Después del trágico asesinato de Julio César “El Perro”, la imagen de este pasó a formar parte de los hombres ídolos que se crean en la imaginación colectiva de los internos de una prisión, una galera o una celda de castigo; rostros con síntomas de agresividad, cabellos a la punk y grafitis en los cuerpos a tinta china. Es la celda “La novia del mar”, donde no hay mar y nadie tiene novia. Ahí un grupo de reos platica y se enorgullece del difunto “Perro López”: Él fue buenísima onda con nosotros, siempre nos alivianó y nos hacía el paro […] aunque para la mayor parte de la sociedad haya sido desconocido. Era el jefe […] mayor de la penitenciaría, todos le respetábamos la vara. ¿Y quién lo mató? […] El silencio absoluto. Miradas entre ellos. Uno se envalentona, mira en derredor y afirma: “Sí lo sabemos, pero no podemos decirlo, porque nuestra vida corre peligro. Tú sabes, ¿no? ¡Agarra la onda!”. (Jiménez, 1993).
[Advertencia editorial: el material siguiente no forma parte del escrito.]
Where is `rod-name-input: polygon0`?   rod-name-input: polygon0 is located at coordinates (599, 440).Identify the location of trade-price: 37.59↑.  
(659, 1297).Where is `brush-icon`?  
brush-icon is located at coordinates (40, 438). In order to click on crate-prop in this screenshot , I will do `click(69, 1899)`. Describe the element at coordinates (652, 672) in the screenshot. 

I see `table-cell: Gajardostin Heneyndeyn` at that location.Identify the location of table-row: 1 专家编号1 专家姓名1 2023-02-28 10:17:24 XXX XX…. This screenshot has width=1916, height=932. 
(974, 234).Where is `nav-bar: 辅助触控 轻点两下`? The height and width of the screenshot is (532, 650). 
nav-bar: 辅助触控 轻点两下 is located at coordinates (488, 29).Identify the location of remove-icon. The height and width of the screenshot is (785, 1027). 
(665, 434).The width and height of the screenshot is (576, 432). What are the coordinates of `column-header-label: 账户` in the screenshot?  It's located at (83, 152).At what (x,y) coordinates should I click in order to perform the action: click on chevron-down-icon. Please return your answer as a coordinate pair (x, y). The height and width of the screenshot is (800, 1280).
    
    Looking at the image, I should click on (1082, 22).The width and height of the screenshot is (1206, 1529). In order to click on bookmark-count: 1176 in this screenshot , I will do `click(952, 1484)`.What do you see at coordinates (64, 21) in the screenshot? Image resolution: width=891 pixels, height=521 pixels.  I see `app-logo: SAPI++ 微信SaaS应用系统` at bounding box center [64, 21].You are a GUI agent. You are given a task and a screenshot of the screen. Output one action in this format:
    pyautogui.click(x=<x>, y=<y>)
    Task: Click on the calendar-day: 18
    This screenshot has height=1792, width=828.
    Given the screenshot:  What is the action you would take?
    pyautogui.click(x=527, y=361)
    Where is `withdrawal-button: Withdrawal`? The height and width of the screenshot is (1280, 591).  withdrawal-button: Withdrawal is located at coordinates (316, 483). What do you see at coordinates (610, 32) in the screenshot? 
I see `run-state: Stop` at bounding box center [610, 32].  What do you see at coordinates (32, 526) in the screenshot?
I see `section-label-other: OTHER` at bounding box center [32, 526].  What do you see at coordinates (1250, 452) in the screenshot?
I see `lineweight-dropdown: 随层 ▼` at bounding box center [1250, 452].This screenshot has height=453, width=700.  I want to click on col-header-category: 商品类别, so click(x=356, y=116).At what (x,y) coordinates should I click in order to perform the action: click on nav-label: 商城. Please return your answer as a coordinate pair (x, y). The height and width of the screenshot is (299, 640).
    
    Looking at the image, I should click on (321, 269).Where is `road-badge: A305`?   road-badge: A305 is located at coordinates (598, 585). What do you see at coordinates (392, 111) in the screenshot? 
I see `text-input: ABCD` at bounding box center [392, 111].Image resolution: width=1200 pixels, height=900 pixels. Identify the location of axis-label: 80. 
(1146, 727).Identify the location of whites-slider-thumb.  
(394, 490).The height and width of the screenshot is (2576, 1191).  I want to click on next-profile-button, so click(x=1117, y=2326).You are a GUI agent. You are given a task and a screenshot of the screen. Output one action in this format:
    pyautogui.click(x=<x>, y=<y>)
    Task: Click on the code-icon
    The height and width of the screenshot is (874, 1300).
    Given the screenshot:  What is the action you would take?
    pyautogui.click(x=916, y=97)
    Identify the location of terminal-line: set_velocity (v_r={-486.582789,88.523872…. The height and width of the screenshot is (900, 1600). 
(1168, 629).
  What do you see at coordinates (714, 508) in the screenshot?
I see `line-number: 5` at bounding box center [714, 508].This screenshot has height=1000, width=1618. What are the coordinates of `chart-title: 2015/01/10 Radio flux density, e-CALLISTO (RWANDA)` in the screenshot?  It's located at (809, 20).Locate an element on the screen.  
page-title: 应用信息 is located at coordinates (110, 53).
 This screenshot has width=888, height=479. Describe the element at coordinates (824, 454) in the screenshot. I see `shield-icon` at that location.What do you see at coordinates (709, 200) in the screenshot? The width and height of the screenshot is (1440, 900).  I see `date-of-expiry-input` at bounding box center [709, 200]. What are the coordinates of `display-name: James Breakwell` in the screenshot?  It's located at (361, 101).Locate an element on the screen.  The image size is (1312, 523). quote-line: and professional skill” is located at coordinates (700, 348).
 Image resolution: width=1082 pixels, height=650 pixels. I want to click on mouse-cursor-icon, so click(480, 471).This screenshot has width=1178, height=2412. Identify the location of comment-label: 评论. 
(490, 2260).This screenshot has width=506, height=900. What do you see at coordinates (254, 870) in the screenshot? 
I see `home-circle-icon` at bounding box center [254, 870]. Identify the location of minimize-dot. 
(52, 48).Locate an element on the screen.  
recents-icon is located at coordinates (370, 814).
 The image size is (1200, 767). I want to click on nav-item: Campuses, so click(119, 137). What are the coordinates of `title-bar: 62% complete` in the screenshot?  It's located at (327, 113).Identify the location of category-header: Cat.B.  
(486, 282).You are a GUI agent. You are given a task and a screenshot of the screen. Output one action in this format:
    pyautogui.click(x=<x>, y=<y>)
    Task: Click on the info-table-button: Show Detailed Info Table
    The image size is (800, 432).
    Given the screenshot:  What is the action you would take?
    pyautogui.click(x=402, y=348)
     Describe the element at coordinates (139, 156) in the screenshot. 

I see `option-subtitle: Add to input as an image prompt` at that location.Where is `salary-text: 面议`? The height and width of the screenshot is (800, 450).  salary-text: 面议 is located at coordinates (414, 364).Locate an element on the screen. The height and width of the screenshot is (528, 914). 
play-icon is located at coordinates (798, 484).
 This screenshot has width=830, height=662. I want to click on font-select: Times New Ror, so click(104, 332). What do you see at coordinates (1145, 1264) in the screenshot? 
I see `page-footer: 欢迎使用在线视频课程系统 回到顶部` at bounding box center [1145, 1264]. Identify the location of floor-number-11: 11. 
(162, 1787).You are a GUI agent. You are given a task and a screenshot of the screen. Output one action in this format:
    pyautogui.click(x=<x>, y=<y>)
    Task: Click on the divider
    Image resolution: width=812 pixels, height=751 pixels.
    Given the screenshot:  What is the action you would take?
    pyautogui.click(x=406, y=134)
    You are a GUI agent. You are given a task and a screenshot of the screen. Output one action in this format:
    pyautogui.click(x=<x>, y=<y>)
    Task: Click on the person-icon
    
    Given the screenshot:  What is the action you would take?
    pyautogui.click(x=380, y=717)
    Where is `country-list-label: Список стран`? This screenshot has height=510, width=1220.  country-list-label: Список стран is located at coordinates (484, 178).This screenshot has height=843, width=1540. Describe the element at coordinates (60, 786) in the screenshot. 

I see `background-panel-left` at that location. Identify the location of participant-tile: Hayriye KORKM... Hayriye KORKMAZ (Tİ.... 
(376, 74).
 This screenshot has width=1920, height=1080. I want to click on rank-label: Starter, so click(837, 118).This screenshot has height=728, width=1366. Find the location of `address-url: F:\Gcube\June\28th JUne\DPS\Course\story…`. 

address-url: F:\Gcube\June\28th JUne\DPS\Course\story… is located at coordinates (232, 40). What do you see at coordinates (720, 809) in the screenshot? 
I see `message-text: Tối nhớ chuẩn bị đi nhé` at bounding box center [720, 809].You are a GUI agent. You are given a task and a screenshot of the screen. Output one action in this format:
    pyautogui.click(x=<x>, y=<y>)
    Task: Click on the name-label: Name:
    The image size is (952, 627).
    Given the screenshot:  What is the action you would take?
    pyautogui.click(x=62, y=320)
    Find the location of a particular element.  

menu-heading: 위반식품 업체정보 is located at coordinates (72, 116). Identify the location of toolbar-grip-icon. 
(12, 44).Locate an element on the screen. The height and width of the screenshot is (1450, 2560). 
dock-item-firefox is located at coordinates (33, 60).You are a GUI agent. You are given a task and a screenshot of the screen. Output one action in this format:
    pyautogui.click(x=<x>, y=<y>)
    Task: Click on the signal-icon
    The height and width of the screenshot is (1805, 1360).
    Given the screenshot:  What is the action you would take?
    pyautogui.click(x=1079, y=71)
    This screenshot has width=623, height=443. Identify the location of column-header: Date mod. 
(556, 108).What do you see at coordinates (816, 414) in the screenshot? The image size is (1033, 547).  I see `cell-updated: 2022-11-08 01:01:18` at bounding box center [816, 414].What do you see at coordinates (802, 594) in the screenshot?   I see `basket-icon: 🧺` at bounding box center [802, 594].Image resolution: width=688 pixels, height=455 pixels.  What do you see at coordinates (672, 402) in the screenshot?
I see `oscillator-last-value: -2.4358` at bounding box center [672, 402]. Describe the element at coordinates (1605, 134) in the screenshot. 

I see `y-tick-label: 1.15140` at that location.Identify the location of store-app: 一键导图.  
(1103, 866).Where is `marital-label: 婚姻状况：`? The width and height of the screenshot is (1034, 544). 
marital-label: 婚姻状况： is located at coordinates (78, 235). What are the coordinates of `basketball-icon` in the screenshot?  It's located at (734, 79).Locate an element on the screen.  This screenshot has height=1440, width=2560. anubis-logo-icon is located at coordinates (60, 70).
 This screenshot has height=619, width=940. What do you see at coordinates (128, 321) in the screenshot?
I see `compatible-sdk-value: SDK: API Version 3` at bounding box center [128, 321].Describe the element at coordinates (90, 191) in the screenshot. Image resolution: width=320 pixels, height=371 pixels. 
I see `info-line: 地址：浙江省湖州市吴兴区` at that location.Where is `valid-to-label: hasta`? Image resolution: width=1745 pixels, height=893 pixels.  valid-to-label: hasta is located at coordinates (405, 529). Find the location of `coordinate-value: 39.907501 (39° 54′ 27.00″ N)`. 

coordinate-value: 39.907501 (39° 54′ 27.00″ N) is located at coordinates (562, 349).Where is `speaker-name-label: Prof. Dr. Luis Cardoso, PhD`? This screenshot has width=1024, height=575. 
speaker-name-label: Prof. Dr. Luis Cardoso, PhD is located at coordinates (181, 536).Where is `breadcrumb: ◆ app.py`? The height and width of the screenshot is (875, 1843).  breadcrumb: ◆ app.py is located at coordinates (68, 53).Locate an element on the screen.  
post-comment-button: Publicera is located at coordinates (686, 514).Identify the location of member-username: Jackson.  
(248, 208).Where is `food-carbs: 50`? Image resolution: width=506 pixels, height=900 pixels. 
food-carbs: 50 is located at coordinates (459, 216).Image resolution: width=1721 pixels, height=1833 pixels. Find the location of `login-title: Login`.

Aun después de muerto, Julio César López Domínguez siguió siendo famoso entre todos aquellos que compartían un espacio, anécdotas, lágrimas, rencor y esperanzas en el penal de Kobén. Hasta su propio corrido le hicieron: “Fue un domingo 6 de junio, a Julio César López lo mataron, lo mataron por la espalda, no podían de otro modo, su muerte ya estaba comprobada, era un gallo de pelea, ahora se oye por todas las galeras los lamentos de su perro fiel que lo llamaban Pantera”. (Gladis Domínguez Castillo. Comunicación personal).

Aarón Enrique Pérez Durán

Historiador


Referencias:

* Ramón A. Jiménez Gómez. “Temor y amenazas de muerte rondan en Kobén” en Novedades de Campeche, jueves 10 de junio de 1993. 1era. Parte. pág. 4B.


*“Temor y amenazas de muerte rondan en Kobén” en Novedades de Campeche, viernes 11 de junio de 1993. 2da. Parte. pág. 4B.